The hearing court properly denied that branch of the defendant's omnibus motion which was to suppress his written statements to law enforcement officials. “[Q]uestions of credibility are primarily for the hearing court, and its determination is entitled to great deference on appeal unless it is clearly erroneous or unsupported by the record” (People v. Roberts, 249 A.D.2d 493, 671 N.Y.S.2d 676; see People v. Prochilo, 41 N.Y.2d 759, 761, 395 N.Y.S.2d 635, 363 N.E.2d 1380; People v. Casiano, 123 A.D.2d 712, 507 N.Y.S.2d 406). Here, there was no basis in the record for overturning the suppression court's conclusion, based on the detective's credible testimony, that the defendant knowingly, intelligently, and voluntarily waived his Miranda rights (see Miranda v. Arizona, 384 U.S. 436, 86 S.Ct. 1602, 16 L.Ed.2d 694) and that the detective accurately recorded the defendant's oral statements.
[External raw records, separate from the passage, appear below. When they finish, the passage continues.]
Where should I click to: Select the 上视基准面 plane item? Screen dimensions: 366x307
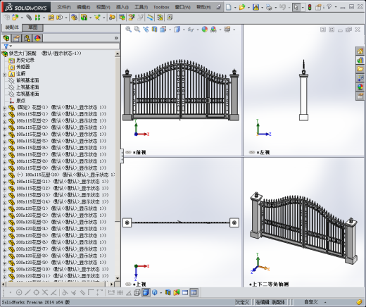pyautogui.click(x=27, y=87)
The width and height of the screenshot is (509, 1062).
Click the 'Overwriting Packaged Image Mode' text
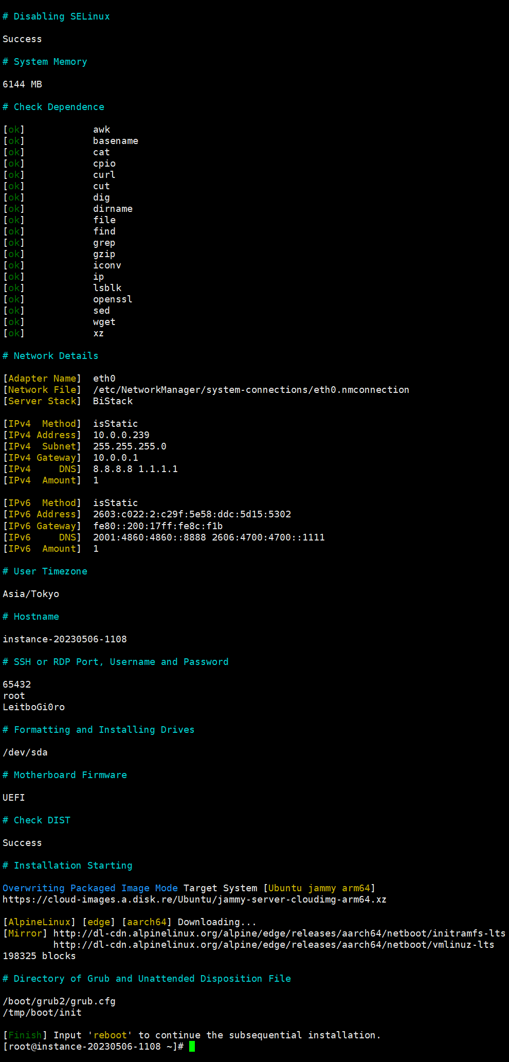(x=90, y=888)
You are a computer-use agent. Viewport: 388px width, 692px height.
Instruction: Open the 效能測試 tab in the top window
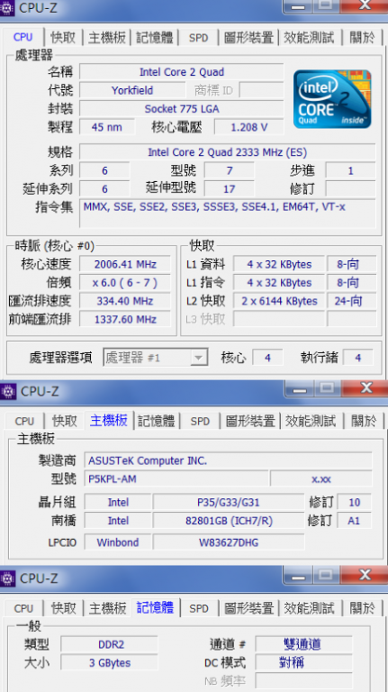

However, the court should have suppressed the defendant's videotaped confession. Miranda v. Arizona, id. requires that “if the individual indicates in any manner, at any time prior to or during questioning, that he wishes to remain silent, the interrogation must cease” (id. at 473-474, 86 S.Ct. 1602; see People v. Ferro, 63 N.Y.2d 316, 322, 482 N.Y.S.2d 237, 472 N.E.2d 13, cert. denied 472 U.S. 1007, 105 S.Ct. 2700, 86 L.Ed.2d 717). Moreover, once invoked, the right to remain silent must be “scrupulously honored” (Miranda v. Arizona, id. at 479, 86 S.Ct. 1602; see People v. Ferro, supra; People v. Kinnard, 62 N.Y.2d 910, 479 N.Y.S.2d 2, 467 N.E.2d 886). Notwithstanding the People's assertion to the contrary, it is evident in the videotape that the defendant, repeatedly and unequivocally, invoked his right to remain silent, and the prosecutor failed to scrupulously honor that right (see People v. Stanley, 292 A.D.2d 472, 473, 738 N.Y.S.2d 869; People v. Fitzgerald, 275 A.D.2d 720, 713 N.Y.S.2d 291; People v. Williams, 254 A.D.2d 441, 682 N.Y.S.2d 210). Moreover, it is obvious from the tape that there was no pause in the prosecutor's questioning following the defendant's invocation of his right to remain silent, and no rereading of Miranda warnings prior to resuming questioning (cf. People v. Gary, 31 N.Y.2d 68, 70, 334 N.Y.S.2d 883, 286 N.E.2d 263; People v. Cyrus, 170 A.D.2d 526, 565 N.Y.S.2d 858; People v. Moore, 168 A.D.2d 463, 562 N.Y.S.2d 582). However, the error was harmless in view of the overwhelming evidence of the defendant's guilt, which included the inculpatory written statements and the corroborating testimony of various witnesses (see People v. Crimmins, 36 N.Y.2d 230, 367 N.Y.S.2d 213, 326 N.E.2d 787).
The defendant's contention that the prosecutor's remarks during his opening and summation constituted reversible error is largely unpreserved for appellate review (see People v. Dien, 77 N.Y.2d 885, 886, 568 N.Y.S.2d 899, 571 N.E.2d 69; People v. Joseph, 298 A.D.2d 601, 748 N.Y.S.2d 700; People v. Woods, 296 A.D.2d 430, 431, 745 N.Y.S.2d 448). In any event, the challenged remarks were either responsive to arguments made by defense counsel in his summation, constituted fair comment on or reasonable inferences drawn from the evidence, or were harmless error (see People v. Ashwal, 39 N.Y.2d 105, 109-110, 383 N.Y.S.2d 204, 347 N.E.2d 564; People v. Holguin, 284 A.D.2d 343, 725 N.Y.S.2d 572; People v. Stokes, 282 A.D.2d 553, 554, 722 N.Y.S.2d 753; People v. Scotti, 220 A.D.2d 543, 632 N.Y.S.2d 209; People v. Shepherd, 176 A.D.2d 369, 370, 574 N.Y.S.2d 596; People v. Bartolomeo, 126 A.D.2d 375, 390, 513 N.Y.S.2d 981).
The defendant's remaining contentions, including those raised in his supplemental pro se brief, are either unpreserved for appellate review, without merit, or based on material that is dehors the record.